Perser in Lederhosen: Die beiden Moslems Hamed Ghahremani und Deniz Sevengül haben im Glockenbachviertel ein bayerisches Fastfood-Bistro eröffnet. Zurzeit arbeiten sie an dem bayerischen Pendant zur Döner-Box.
Seit Mitte April haben der Iraner Hamed Ghahremani, 25, und der Türke Deniz Sevengül, 24, (Foto: Stephan Rumpf) in der Müllerstraße den bayerischen Imbiss „Bazis Schlemmerkucherl“ aufgemacht. Die Wände sind mit Holzverkleidung verziert, Wiesn-Hits schallen einem entgegen – überall herrscht die heimische Farbkombination: weiß-blaue Rauten. Dann blickt man auf die Besitzer mit Hipster-Vollbart und Cap hinter dem Tresen – und wundert sich. Bei Weißwurst, Obazda und Leberkäsesemmel schließen die beiden eine Nische in der Stadt, denn ein bayerisches Fastfood-Bistro, das am Wochenende sogar bis fünf Uhr morgens geöffnet hat, gab es in München noch nicht.
SZ: Wie kommen ein Iraner und ein Türke dazu, einen bayerischen Imbiss zu eröffnen?
Hamed Ghahremani: Ich liebe bayerisches Essen. Wenn ich mit meinen Freunden essen gehe, dann gehen wir eigentlich ausschließlich bayerisch essen. Ich bin in Teheran im Iran geboren und mit zwei Jahren nach München gekommen. Aufgewachsen bin ich in Feldmoching, nach meinem Realschulabschluss habe ich eine Ausbildung zum Restaurant-Fachmann im Ratskeller gemacht. Da musste ich auch ein halbes Jahr in die Küche. Schon damals in der Ausbildung habe ich mir überlegt, selbst etwas in der Gastro aufzuziehen.
Warum einen Imbiss?
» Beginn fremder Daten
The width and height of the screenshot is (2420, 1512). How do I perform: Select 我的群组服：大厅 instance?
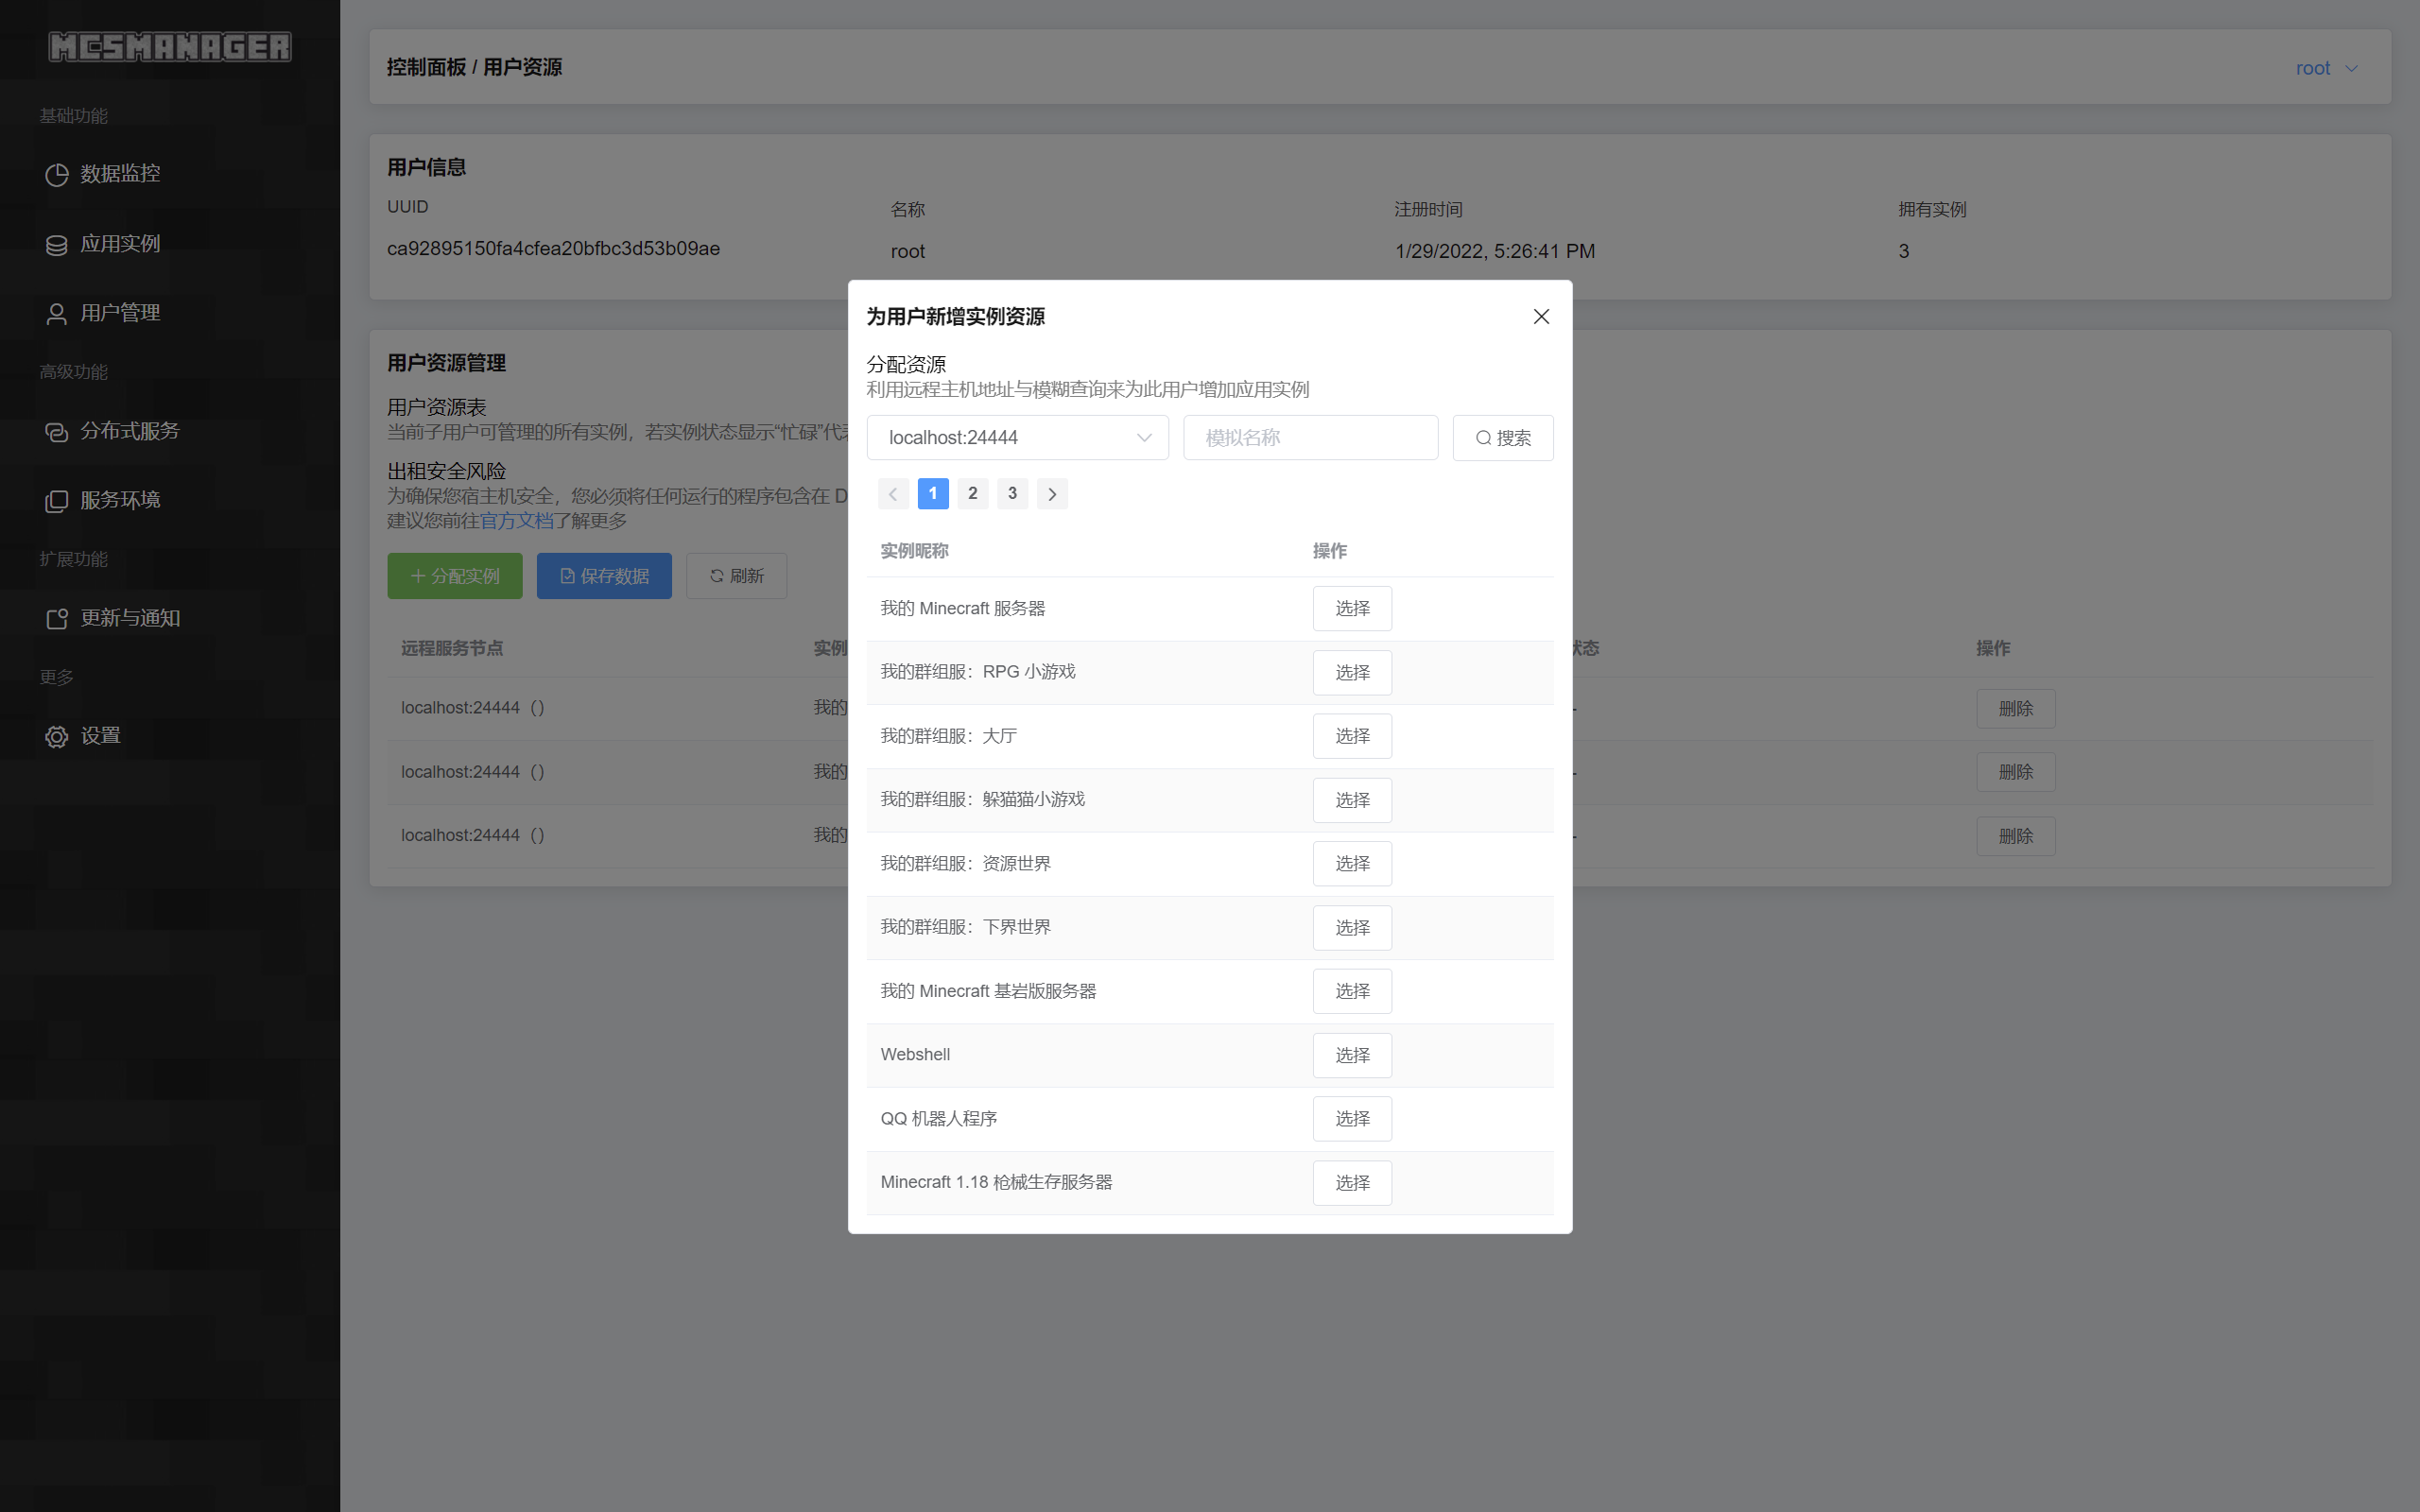pyautogui.click(x=1351, y=736)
Wieso hast du nicht gleich ein bayerisches Restaurant aufgemacht?
Hamed Ghahremani: Mir wurde dieser Laden hier angeboten. Die Größe, die Lage und vor allem das Publikum hat bestimmt, dass es ein Imbiss wird.
Und warum gerade bayerisches Essen? Schweinsbraten und Muslim? Geht das zusammen?
Deniz Sevengül: Ich bin Moslem und glaube an Gott, aber ich halte mich nicht an die Regeln. Ich trinke, feier – und ich esse gerne Schweinefleisch.
Hamed Ghahremani: Als wir die Location sicher hatten, bin ich die Müllerstraße hoch und runter gelaufen und habe mir angeschaut, was es da alles gibt. Nichts wäre mir fremder gewesen, als noch eine weitere Dönerbude oder einen asiatischen Imbiss aufzumachen – kein Standard-Fastfood eben. Und weil ich eben absolut gerne bayerisch esse, kam mir dieser Einfall. Wir leben in München, aber noch niemand ist hier darauf gekommen, bayerisches Fastfood zu verkaufen.
Bayerisches Fastfood. Wie darf ich mir das vorstellen?
Hamed Ghahremani: Gerade arbeiten wir an dem Pendant zur Döner-Box.
Woran?
Hamed Ghahremani: Es gibt doch für asiatisches Essen die To-go-Boxen. Und eben die Döner-Boxen. Wir wollen Blaukraut, Fleisch, Miniknödel und Bratensoße in Boxen verkaufen. Bayerisch to go. Die Miniknödel sollen so groß sein, dass man sie gleich mit einer Pommes-Gabel rausstechen kann.
Deniz Sevengül: Und wir wollen Eisbecher mit Obazda-Kugeln verkaufen. Praktisch, um es unterwegs zu essen.
Habt ihr Angst, mit eurer Idee zu scheitern?
Hamed Ghahremani: Absolut nicht! Wenn es nicht läuft, räumen wir noch mal um. Aber an dem Konzept wird das nicht liegen. Ich habe bisher nur positives Feedback bekommen. Für mich war klar, dass es schwer sein könnte, wenn ich als Migrant ein bayerisches Lokal eröffne. Ich wusste aber auch, dass es – wenn überhaupt – nur in der Müllerstraße funktionieren kann. Die Ecke hier ist speziell und die Leute offen. Die nehmen mich so an: als Perser in Lederhosen.
Gab es denn schon mal Probleme mit Rassismus?
Hamed Ghahremani: Rassismus ist so ein hartes Wort. Unterschwelligen Rassismus, würde ich sagen. Es ist mal jemand reingekommen, hat die Speisekarte gelesen und mich dann gefragt, ob es Döner gibt. Ich habe ihm dann Obazda zum Versuchen gegeben. Seitdem ist er Stammkunde.